» Data section:
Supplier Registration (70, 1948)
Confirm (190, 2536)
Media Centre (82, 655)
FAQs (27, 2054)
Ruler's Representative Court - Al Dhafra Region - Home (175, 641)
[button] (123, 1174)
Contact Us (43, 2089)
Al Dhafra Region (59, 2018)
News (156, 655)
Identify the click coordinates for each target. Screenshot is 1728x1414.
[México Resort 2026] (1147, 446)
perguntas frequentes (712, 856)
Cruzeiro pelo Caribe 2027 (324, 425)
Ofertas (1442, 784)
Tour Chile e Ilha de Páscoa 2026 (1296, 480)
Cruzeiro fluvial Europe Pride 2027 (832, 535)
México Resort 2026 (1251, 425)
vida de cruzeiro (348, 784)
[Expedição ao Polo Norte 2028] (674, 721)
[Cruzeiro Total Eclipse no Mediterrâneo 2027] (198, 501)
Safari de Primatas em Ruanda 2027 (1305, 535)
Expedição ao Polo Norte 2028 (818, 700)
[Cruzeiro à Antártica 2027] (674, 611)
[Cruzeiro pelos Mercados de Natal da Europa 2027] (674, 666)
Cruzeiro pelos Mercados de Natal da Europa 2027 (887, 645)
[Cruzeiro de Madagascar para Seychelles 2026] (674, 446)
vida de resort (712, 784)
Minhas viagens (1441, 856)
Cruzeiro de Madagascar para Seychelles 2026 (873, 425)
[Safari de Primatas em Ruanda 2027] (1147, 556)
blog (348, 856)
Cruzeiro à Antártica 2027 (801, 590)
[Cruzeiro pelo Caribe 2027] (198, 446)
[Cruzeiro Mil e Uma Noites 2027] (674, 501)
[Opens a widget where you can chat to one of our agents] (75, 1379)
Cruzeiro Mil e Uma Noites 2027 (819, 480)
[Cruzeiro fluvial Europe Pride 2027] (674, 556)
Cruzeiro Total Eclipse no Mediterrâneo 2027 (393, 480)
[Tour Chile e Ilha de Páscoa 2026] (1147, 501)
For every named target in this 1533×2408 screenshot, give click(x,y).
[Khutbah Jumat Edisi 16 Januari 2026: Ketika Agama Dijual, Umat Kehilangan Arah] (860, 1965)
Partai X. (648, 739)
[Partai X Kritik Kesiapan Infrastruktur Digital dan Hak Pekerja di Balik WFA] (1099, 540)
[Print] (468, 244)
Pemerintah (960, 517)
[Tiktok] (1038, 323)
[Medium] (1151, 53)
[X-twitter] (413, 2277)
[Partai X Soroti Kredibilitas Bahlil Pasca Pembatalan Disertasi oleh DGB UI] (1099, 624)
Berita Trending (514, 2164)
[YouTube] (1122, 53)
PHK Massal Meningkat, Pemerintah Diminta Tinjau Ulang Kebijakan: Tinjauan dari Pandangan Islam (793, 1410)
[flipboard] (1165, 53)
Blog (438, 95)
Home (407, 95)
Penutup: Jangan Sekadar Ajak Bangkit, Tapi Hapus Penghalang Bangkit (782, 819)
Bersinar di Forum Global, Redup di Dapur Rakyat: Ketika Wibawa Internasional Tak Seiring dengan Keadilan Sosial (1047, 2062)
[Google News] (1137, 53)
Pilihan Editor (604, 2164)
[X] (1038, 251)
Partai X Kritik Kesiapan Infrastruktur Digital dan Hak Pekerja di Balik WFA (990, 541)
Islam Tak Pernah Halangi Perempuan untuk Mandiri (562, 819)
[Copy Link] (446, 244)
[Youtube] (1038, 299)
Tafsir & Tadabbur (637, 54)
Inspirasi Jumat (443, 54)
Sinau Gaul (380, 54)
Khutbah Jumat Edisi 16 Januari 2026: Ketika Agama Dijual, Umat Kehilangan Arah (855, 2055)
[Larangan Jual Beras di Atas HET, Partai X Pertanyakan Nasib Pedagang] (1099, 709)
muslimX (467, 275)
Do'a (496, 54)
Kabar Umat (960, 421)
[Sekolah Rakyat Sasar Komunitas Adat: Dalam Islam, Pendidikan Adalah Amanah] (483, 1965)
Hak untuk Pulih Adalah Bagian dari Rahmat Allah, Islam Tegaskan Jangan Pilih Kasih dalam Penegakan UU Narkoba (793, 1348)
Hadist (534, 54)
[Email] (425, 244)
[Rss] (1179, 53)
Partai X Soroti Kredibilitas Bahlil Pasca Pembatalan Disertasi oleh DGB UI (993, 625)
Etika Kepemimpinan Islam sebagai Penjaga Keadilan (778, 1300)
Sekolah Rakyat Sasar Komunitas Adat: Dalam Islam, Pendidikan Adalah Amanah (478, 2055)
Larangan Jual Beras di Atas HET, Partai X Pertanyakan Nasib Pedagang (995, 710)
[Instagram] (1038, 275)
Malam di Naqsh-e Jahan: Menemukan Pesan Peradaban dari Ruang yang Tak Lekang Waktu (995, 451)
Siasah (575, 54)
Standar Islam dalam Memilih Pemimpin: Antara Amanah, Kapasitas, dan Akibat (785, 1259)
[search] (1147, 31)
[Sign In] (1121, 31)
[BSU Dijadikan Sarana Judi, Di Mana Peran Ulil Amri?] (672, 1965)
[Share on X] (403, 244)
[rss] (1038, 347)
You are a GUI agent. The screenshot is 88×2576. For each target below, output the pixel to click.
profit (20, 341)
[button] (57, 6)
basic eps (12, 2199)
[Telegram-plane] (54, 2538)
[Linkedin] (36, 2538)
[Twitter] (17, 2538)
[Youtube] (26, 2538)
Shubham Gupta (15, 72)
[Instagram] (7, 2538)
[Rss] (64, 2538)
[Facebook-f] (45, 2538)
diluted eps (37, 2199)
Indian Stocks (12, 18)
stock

» Task goal: A single number is needed: how many lines of the material contain the word "target".

» Final answer: 3